▼

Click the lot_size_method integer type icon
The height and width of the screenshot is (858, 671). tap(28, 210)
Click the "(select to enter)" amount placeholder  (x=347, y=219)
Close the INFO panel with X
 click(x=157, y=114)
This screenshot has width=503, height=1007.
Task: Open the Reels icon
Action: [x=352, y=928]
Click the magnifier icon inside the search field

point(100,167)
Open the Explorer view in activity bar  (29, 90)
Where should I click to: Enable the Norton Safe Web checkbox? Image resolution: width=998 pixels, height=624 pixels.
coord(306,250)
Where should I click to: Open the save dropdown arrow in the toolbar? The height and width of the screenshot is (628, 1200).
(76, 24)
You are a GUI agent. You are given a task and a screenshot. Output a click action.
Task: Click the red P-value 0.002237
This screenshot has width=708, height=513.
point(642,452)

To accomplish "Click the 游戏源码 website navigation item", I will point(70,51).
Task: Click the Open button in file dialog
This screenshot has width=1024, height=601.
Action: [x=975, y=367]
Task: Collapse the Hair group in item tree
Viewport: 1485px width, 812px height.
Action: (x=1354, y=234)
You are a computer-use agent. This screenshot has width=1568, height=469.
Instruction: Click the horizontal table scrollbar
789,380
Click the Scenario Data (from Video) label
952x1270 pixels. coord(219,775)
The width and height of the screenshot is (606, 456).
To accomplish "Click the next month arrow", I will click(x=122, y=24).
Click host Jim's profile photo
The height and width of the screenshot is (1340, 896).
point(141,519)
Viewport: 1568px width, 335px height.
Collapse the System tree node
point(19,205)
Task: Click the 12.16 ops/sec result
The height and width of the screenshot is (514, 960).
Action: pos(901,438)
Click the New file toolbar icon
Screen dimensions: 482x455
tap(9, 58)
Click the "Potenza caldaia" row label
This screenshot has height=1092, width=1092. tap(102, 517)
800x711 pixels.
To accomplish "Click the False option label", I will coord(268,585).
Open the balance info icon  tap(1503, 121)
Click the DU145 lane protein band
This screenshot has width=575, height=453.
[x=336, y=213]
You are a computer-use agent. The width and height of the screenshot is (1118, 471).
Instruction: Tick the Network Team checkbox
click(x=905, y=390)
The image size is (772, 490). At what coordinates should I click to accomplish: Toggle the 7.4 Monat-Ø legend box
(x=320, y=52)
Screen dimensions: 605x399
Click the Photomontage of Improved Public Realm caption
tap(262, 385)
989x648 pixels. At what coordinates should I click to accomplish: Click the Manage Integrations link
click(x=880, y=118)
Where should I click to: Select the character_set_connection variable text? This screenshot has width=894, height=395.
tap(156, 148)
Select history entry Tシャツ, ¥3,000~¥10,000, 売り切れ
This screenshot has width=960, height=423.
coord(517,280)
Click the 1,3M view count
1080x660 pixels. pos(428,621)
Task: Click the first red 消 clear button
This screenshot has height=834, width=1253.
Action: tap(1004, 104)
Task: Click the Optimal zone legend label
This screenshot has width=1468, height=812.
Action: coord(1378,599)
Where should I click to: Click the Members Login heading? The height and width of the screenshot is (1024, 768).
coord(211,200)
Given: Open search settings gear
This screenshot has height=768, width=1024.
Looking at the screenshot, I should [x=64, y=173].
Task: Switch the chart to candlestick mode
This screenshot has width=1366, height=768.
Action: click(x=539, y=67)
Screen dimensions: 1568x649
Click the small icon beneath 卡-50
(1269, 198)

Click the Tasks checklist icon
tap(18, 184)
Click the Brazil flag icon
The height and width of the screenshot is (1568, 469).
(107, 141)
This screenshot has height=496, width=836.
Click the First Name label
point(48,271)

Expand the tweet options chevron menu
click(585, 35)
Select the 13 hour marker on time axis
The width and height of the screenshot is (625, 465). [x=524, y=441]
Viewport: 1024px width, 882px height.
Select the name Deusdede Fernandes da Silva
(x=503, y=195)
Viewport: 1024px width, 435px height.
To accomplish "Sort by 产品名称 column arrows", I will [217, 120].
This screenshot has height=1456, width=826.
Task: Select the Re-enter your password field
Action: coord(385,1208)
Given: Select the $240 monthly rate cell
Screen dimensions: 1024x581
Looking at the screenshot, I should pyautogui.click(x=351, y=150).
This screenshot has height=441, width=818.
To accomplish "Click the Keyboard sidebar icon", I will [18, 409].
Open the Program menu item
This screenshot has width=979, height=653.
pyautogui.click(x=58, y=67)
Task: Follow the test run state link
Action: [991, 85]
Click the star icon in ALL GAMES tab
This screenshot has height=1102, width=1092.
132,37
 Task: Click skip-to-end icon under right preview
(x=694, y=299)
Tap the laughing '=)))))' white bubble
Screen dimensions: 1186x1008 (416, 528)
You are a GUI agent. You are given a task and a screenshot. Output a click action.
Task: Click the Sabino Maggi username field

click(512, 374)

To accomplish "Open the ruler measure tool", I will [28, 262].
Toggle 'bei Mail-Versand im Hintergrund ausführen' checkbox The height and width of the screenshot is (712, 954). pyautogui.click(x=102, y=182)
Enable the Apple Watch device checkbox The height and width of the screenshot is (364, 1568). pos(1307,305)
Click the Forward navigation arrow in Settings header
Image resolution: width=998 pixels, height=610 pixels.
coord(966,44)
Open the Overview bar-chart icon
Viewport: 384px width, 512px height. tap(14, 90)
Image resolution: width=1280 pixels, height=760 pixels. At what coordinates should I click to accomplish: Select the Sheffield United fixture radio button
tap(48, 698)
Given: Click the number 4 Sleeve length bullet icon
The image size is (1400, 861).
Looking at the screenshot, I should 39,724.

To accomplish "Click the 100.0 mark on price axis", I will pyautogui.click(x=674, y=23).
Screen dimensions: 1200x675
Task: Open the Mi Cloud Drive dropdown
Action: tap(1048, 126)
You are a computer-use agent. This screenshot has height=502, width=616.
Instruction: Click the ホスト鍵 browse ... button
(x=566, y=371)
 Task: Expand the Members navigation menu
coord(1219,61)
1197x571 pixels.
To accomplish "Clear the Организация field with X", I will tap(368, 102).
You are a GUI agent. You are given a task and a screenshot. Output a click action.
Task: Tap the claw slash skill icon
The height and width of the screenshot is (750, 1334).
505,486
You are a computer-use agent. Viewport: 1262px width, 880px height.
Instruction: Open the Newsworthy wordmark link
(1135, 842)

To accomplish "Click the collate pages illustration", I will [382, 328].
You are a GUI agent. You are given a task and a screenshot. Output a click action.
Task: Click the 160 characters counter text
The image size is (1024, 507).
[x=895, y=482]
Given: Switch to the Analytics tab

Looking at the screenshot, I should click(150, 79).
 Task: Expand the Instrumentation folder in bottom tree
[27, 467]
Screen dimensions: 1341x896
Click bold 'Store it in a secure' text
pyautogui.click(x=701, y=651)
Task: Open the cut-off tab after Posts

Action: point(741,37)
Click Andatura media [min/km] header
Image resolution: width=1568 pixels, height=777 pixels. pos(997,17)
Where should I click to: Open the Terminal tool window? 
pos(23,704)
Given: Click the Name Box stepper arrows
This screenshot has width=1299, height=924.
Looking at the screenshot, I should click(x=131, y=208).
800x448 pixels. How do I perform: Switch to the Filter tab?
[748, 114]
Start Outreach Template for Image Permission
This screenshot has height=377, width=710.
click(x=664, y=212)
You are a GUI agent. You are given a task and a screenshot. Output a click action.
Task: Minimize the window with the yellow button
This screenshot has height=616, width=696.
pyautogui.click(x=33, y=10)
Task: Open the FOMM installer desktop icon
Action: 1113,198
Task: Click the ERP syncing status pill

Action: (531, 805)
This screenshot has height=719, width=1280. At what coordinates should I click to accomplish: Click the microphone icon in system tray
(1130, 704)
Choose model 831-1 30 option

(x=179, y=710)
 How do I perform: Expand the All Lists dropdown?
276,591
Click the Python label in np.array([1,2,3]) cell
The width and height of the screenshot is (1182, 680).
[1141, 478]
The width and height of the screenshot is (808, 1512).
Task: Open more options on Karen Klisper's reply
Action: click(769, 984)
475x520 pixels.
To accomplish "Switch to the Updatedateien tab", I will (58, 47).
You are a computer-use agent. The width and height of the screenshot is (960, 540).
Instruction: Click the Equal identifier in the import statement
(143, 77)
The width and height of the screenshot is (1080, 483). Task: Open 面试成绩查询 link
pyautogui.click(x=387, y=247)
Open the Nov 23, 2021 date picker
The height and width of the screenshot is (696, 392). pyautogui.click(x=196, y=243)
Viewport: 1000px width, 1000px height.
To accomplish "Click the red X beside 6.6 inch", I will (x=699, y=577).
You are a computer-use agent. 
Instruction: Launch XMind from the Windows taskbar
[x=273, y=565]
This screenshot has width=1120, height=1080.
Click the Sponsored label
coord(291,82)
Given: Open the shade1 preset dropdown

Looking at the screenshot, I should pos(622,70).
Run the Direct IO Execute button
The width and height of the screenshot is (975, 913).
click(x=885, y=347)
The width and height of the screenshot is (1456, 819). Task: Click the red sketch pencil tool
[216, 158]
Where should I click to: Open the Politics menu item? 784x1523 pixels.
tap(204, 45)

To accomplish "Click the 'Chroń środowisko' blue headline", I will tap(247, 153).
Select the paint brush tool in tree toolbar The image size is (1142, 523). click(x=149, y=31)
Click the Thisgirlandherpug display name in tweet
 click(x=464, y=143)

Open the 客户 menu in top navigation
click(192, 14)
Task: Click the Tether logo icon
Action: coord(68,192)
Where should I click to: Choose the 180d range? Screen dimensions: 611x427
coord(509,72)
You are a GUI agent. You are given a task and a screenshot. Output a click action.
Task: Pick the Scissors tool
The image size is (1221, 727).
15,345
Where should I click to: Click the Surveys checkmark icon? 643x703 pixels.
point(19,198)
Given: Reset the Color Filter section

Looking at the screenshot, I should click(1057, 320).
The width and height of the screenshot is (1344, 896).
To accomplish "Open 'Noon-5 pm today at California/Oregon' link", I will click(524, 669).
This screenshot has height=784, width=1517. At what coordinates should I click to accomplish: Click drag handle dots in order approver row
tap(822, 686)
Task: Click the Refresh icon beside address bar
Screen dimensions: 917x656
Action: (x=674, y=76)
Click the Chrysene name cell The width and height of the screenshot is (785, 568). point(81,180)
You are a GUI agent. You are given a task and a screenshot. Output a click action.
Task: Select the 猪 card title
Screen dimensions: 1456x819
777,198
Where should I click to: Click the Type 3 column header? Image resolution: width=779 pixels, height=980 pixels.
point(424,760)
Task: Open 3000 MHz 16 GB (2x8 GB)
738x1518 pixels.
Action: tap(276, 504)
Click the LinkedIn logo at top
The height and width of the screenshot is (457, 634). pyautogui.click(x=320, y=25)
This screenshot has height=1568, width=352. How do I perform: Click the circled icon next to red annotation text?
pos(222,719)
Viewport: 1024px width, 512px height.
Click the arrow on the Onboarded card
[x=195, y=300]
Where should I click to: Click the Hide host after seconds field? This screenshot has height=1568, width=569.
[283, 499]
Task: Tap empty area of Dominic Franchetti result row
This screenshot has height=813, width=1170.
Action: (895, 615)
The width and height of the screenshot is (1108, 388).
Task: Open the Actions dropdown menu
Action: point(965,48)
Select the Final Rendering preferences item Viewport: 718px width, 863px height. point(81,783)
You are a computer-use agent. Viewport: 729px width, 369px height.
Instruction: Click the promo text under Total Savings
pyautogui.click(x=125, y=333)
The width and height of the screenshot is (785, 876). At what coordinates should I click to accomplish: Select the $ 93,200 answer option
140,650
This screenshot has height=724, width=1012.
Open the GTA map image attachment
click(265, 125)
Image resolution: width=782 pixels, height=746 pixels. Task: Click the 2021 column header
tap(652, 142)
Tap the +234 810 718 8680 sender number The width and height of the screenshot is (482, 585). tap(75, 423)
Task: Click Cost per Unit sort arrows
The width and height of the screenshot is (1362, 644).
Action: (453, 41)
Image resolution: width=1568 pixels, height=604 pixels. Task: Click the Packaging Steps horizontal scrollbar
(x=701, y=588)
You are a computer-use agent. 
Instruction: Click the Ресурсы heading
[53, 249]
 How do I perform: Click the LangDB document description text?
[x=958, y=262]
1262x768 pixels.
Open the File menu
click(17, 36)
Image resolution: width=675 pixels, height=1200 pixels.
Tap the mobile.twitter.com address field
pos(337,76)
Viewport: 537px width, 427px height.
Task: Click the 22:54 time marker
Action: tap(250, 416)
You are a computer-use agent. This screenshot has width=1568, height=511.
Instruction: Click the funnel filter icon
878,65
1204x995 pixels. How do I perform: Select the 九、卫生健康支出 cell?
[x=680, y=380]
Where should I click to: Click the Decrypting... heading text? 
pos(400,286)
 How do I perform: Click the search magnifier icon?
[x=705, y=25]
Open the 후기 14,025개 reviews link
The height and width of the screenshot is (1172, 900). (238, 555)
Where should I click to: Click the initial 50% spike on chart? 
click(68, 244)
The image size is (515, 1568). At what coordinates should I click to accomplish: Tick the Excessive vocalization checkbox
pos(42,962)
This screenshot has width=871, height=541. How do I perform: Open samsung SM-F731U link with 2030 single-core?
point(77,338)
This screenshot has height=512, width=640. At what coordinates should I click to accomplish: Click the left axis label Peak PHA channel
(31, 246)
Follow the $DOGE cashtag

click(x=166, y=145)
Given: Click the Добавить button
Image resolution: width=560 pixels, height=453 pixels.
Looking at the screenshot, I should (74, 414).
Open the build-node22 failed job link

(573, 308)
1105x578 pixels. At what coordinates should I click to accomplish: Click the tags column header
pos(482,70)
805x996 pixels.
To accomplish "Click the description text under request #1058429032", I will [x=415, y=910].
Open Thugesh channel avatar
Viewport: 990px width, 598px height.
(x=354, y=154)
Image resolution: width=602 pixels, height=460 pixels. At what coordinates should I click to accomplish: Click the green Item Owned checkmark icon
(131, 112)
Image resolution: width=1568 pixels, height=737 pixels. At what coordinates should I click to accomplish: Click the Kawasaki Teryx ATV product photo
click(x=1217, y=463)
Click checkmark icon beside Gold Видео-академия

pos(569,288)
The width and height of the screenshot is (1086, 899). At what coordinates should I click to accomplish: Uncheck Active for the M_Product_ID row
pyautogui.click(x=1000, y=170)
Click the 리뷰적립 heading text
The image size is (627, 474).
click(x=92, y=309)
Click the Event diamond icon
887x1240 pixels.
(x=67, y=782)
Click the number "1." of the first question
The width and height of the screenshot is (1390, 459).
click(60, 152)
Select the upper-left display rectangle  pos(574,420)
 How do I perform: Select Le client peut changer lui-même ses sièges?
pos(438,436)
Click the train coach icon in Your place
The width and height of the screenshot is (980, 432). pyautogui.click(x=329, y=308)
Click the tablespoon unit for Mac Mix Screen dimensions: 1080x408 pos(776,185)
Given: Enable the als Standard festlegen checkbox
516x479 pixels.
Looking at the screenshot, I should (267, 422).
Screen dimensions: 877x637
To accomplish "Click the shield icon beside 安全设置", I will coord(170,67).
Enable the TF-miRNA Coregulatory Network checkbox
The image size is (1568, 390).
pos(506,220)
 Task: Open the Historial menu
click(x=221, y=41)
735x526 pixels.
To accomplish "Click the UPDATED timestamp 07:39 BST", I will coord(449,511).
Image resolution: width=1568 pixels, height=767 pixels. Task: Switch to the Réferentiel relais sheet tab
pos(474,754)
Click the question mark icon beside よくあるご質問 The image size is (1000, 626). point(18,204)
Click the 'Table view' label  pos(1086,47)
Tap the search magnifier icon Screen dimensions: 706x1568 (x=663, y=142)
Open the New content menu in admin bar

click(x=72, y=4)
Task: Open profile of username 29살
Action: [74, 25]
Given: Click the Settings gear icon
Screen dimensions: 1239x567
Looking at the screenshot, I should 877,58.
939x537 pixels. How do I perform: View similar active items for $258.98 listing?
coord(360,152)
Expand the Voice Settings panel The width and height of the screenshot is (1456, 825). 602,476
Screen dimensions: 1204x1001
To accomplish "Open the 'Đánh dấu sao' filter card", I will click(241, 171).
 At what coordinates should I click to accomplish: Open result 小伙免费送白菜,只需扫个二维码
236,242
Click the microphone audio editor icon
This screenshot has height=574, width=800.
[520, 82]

▲

What you return must be an exact retyping of the lines above starting at the line with "has height=502, width=616." and ending at the line with "Given: Click the Name Box stepper arrows", and nothing besides.

RESULT>
You are a computer-use agent. This screenshot has height=502, width=616.
Instruction: Click the ホスト鍵 browse ... button
(x=566, y=371)
 Task: Expand the Members navigation menu
coord(1219,61)
1197x571 pixels.
To accomplish "Clear the Организация field with X", I will tap(368, 102).
You are a GUI agent. You are given a task and a screenshot. Output a click action.
Task: Tap the claw slash skill icon
The height and width of the screenshot is (750, 1334).
505,486
You are a computer-use agent. Viewport: 1262px width, 880px height.
Instruction: Open the Newsworthy wordmark link
(1135, 842)

To accomplish "Click the collate pages illustration", I will [382, 328].
You are a GUI agent. You are given a task and a screenshot. Output a click action.
Task: Click the 160 characters counter text
The image size is (1024, 507).
[x=895, y=482]
Given: Switch to the Analytics tab

Looking at the screenshot, I should click(150, 79).
 Task: Expand the Instrumentation folder in bottom tree
[27, 467]
Screen dimensions: 1341x896
Click bold 'Store it in a secure' text
pyautogui.click(x=701, y=651)
Task: Open the cut-off tab after Posts

Action: point(741,37)
Click Andatura media [min/km] header
Image resolution: width=1568 pixels, height=777 pixels. pos(997,17)
Where should I click to: Open the Terminal tool window? 
pos(23,704)
Given: Click the Name Box stepper arrows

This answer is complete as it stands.